Eleventh Circuit Issues Significant Ruling on TCPA Consent for Collection Calls to Cell Phones

by Ballard Spahr LLP

The U.S. Court of Appeals for the Eleventh Circuit has ruled that a debtor may not provide the “prior express consent” required by the Telephone Consumer Protection Act (TCPA) for autodialed collection calls to be made lawfully to another person’s cell phone number unless the debtor is acting as the other person’s agent when doing so.

The Eleventh Circuit’s further ruling in Osorio v. State Farm Bank, FSB that consent under the TCPA may be revoked orally appears to represent the first appellate decision on this issue. The court also ruled that the TCPA prohibition on autodialed or prerecorded non-emergency calls to cell phone numbers unless the call is made with “the prior express consent of the called party” is not limited to calls for which the called party is charged.

The collection calls were made to a cellular phone number given by the debtor during the process of applying for car insurance and a credit card to pay for the insurance. The evidence reflected a dispute as to whether the debtor, before the calls were made, had asked the bank to change its records to reflect the called number as an emergency number belonging to the non-debtor rather than as the debtor’s work number. In addition, the non-debtor testified that he had twice told the bank to stop calling him.

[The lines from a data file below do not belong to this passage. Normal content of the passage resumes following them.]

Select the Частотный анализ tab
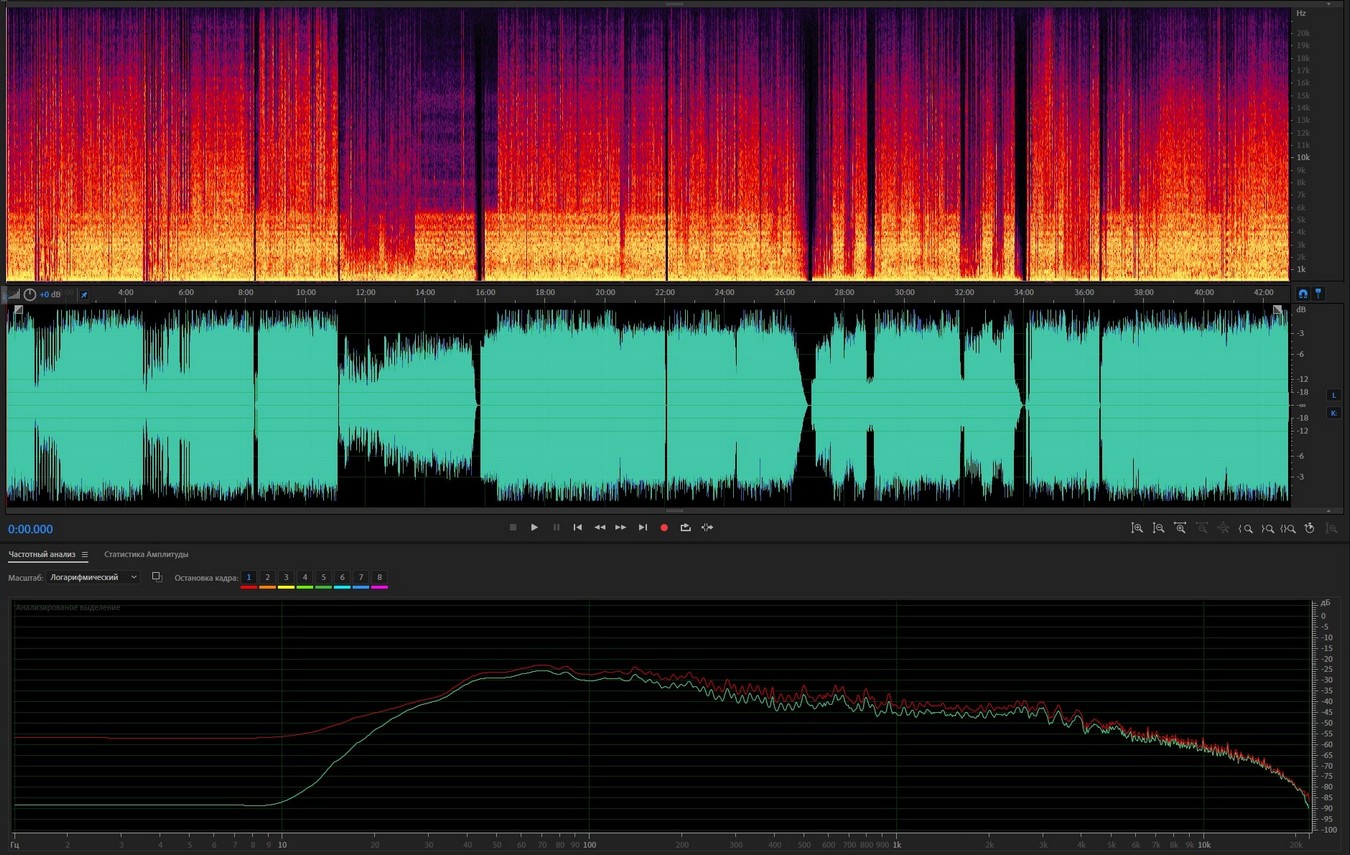The image size is (1350, 855). pyautogui.click(x=42, y=554)
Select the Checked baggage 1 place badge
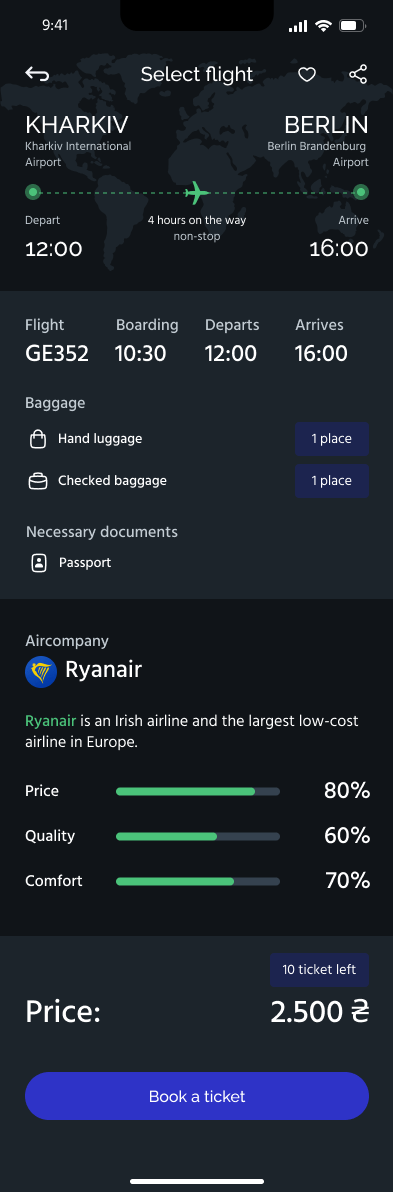The height and width of the screenshot is (1192, 393). pyautogui.click(x=331, y=480)
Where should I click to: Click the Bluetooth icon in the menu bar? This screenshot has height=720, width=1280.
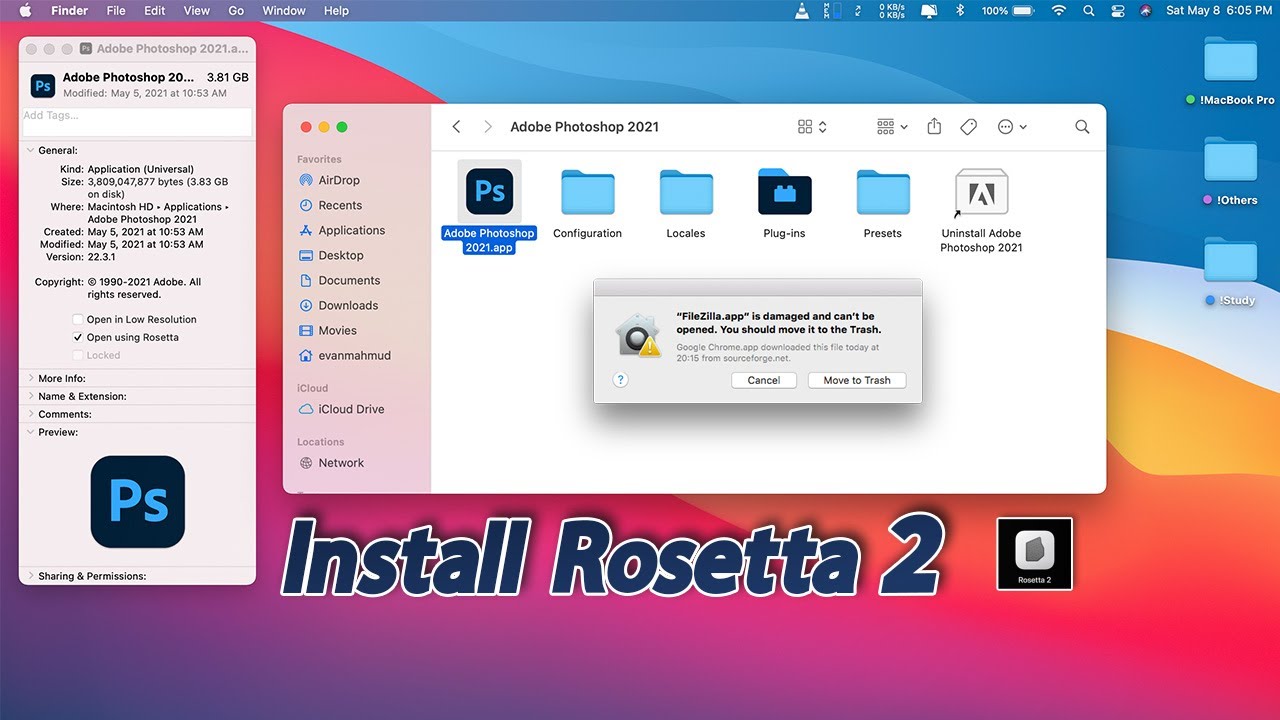pyautogui.click(x=959, y=11)
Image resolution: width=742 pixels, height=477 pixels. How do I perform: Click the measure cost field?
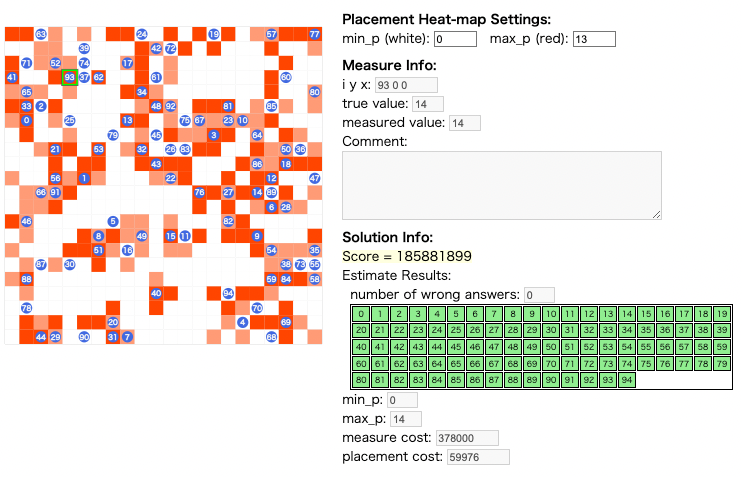tap(467, 438)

The district court had ruled that the calls did not violate the TCPA because the debtor could provide “prior express consent” for the calls to be made to the non-debtor’s cell phone number. According to the district court, the debtor had authority to consent even if the called number actually belonged to the non-debtor because she lived with the non-debtor, was raising a son with him, and shared a phone plan with him that was listed in his name.

The Eleventh Circuit rejected the bank’s argument that for purposes of the TCPA’s consent requirement, “the called party” who can provide consent is the “intended recipient” of the call. Concluding that the necessary consent could only come from the subscriber, either directly or through an authorized agent, the Eleventh Circuit held that the bank needed to show that it had the non-debtor’s consent to call his phone number. The court rejected the argument that the bank could use the debtor’s “common authority” over the called number to demonstrate such consent and indicated that the bank could do so by showing:

  • The existence of an agency relationship allowing the debtor to consent to the non-debtor receiving the calls
  • The debtor’s exercise of that authority by giving the non-debtor’s phone number in connection with her debt

The court then ruled that because the key facts regarding agency were in dispute, the agency issue could not be decided on summary judgment. Specifically, the court noted that based on the debtor’s claim that she gave the non-debtor’s number only for emergencies, a jury could find that she was exercising only a limited scope of agency and not the agency to consent to collection calls to that number.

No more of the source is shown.